Observer Design Pattern

Hey Mr. Subject,
we the observers want to add bells & whistles around what you do,
please share your events with us!

Even though being simple, it is a powerful behavioral design pattern to build highly customizable and re-usable components.

In order to understand the power of this pattern, the simplest example is to think of a button. Even if it notifies a few basic events such onClick, hover etc; we can customize it for doing so many different things.

From a processing module point of view, the common example are the listeners. Because of these listeners, we can keep our core processing module simple, re-usable and highly customizable. The listeners here are nothing but the observers who add the bells and whistles around the core process.

How does the pattern work?

It basically tells you to share what is happening at your end as events, so that the Observers can add features around it externally.

The pattern basically consists of a subject and a set of observers monitoring the events happening at the subject.

The events could be representing some processing status, error conditions or a change of state etc. around which we want to customize our action.
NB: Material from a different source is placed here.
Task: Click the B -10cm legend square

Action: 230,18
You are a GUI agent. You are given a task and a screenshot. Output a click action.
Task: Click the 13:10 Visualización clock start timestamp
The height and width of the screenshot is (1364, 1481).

The set of observers allow us to build these the actions, whereas the subject take care of notifying these events.

The diagram below shows the UML of a sample observer implementation.

A Sample Observer Implementation

 

Part 1: Subject

The EventSource is the subject here.

It includes features to add or remove observers and, also, a method to notify the events to the list of observers.

package spectutz.dp.behavior.observer;

import java.util.ArrayList;
import java.util.List;
import java.util.Random;

public class EventSource {
	
	//Methods to add and notify observers.......
    private final List<Observer> observers = new ArrayList<>();
  
    public void notifyObservers(String event) {
    	System.out.println("\nnotifyObservers() : "+event);//Update all observers
        observers.forEach(observer -> observer.update(event)); 
    }
  
    public void addObserver(Observer observer) {
        observers.add(observer);
    }  
    
    //Source of events
	public void doProcess() {
		Random randomGenerator = new Random();
		//Some event while processing.... 
		String eventX ="EventX: Value = "+100+randomGenerator.nextInt(10);
		notifyObservers(eventX);
		
		String eventY ="EventY: Value = "+100+randomGenerator.nextInt(10);
		notifyObservers(eventY);
	}

	
}

Part 2: Observers

The observers could be implementing an interface that accept the event, so that the subject can use it for sending the events. Here we are using an Observer interface with an update method to accept the event.

package spectutz.dp.behavior.observer;

public class ObserverOne implements Observer {

	public void update(String event) {
		System.out.println("ObserverOne processing event :"+event);
	}

}
package spectutz.dp.behavior.observer;

public class ObserverTwo implements Observer {

	public void update(String event) {
		System.out.println("ObserverTwo processing event :"+event);
	}

}
package spectutz.dp.behavior.observer;

public interface Observer {
	void update(String event);
}

Testing the Pattern

The below demo code adds two observers to the EvenSource object, the subject.

When we call the doProcess() method, the output shows how it updates the events to its observers.

package spectutz.dp.behavior.observer;

public class ObserverPatternDemo {
    public static void main(String[] args) {
        EventSource eventSource = new EventSource();
        
        //Adding two observers 
        eventSource.addObserver(new ObserverOne());
        eventSource.addObserver(new ObserverTwo());
        
        //Do some processing that generate events 
        eventSource.doProcess();
    }
}

/* Console Output : 

notifyObservers() : EventX: Value = 1001
ObserverOne processing event :EventX: Value = 1001
ObserverTwo processing event :EventX: Value = 1001

notifyObservers() : EventY: Value = 1005
ObserverOne processing event :EventY: Value = 1005
ObserverTwo processing event :EventY: Value = 1005

*/

Summary

To summarize, the observer pattern help us build highly customizable and re-usable components using event-driven approach.

The Subject can decided the points of customization by generating and sending the events to its observers. Whereas the Observers can use these events to add custom actions around it.

The events can represent a change of state in the subject or points of extension in a process inside the subject.